### [Exercise]
Looking at the data, count the lines where the word "logo" occurs and answer with only the number.

### [Supplied material]
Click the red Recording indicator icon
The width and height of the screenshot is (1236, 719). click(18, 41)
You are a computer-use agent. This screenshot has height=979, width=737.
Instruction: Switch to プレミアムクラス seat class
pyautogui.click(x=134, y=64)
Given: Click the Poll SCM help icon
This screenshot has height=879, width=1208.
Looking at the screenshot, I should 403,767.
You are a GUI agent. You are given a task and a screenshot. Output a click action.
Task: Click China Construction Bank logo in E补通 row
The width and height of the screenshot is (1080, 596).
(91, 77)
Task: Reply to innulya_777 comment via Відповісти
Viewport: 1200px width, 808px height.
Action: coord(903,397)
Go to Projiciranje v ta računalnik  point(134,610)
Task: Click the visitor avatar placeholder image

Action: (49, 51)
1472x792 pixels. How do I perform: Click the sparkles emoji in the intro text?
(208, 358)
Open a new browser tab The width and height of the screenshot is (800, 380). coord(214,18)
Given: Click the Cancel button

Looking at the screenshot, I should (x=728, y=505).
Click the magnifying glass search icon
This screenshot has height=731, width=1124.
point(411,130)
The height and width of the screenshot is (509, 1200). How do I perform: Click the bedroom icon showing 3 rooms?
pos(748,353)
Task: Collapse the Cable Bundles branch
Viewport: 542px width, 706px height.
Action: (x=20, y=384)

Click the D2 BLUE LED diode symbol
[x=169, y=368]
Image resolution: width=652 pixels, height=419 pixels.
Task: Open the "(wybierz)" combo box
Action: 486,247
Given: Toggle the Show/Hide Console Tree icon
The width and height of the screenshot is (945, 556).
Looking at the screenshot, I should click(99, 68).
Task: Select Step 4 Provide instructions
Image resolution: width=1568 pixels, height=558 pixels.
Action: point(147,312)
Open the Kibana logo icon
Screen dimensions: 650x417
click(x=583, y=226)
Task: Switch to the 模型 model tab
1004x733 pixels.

### [Output of the exercise]
2